Was ist schuld am Heuschnupfen?
Redaktion waswiewo
Pollenallergie betrifft mittlerweile etwa ein Viertel der Bevölkerung in Mitteleuropa. Es ist eine überschießende, andersartige Reaktion unseres Abwehrsystems. Die Aufnahme der Allergene erfolgt meist über die Atmung, manchmal jedoch auch über die Nahrung. Eine Allergie besteht nur bei den Pollen, für die Antikörper gebildet wurden. Diese 〈berempfindlichkeit ruft Reizungen der Schleimhäute, Heuschnupfen, Erkrankungen der Atemwege bis hin zum Asthma hervor. Hier einige Tipps für den alltäglichen Umgang mit Pollenflug: Bei mildem bis warmem Schönwetter mit leichtem Wind fliegen in den späten Vormittagsstunden am meisten Pollen. Zu große Hitze und sehr trockene Luft reduzieren den Pollenflug ebenso wie sehr starker Wind, der die Pollen in den unteren Luftschichten durchmischt und verteilt. Kurz vor Gewittern fliegen meist sehr viele Pollen, das der Wind zusätzlich abgesetzte Pollen aufwirbelt! Dies hält auch in den ersten Regenminuten an, weil dann die Pollen aus höheren Luftschichten heruntergeweht werden. Daher ist es am besten, sich nach drinnen zurückziehen und vorzeitig die Fenster zu schließen!
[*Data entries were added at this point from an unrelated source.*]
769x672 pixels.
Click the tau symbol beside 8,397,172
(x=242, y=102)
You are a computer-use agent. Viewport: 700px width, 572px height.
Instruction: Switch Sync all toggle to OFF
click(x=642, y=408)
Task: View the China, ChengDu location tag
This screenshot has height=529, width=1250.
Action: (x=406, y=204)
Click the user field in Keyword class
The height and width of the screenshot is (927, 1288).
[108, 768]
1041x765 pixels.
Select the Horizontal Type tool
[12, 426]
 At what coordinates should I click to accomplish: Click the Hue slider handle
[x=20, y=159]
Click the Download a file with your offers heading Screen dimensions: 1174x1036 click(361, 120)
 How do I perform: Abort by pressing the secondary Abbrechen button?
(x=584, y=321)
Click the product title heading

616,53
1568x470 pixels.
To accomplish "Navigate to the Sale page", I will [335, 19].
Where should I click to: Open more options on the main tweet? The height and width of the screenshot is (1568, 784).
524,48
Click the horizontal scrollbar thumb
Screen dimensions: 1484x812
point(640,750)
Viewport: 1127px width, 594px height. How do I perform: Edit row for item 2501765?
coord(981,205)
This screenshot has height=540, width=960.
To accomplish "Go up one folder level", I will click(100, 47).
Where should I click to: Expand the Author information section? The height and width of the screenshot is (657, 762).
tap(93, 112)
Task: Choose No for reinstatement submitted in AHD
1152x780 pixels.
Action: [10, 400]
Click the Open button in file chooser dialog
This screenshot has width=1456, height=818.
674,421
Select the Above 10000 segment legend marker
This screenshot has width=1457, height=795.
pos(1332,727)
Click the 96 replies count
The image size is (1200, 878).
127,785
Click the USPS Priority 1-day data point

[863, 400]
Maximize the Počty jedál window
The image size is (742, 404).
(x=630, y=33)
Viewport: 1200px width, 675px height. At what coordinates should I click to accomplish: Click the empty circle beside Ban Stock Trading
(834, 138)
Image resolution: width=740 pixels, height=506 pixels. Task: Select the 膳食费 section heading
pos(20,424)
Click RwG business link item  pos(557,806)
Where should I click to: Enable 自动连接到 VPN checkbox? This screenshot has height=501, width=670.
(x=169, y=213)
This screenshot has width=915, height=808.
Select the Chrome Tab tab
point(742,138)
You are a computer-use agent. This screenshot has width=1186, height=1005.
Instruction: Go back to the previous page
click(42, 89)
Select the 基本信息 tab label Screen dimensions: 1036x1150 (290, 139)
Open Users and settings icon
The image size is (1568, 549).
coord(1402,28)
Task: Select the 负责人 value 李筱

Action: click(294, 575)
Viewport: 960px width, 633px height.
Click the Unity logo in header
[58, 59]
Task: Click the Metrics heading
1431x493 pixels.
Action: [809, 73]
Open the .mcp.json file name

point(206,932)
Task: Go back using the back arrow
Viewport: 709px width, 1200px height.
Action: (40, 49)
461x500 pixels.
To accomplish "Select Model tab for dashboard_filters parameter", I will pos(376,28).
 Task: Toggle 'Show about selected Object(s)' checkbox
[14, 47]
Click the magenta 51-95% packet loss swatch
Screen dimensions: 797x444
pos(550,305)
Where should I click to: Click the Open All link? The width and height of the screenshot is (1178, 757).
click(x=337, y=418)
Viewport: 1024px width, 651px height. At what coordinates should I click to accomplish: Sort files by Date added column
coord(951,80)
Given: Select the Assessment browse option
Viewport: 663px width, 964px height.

Frühabendliche Ausflüge oder Freiluftaufenthalte auf Grillpartys, in Biergärten oder Eiscafés bringen oft erhöhte allergische Reaktionen, weil sich zum Sonnenuntergang bei abflauendem Wind die Pollen allmählich am Boden absetzen. Am wenigsten Pollen fliegen während einer länger andauernden Regenperiode oder kurz nach Regengüssen in sauber gewaschener Luft. Dann sind die Pollenstände sind noch nass und verklebt. Auch im Sommerhalbjahr weitgehend pollenarme Luft findet man an der See bei Meereswind oder im Hochgebirge.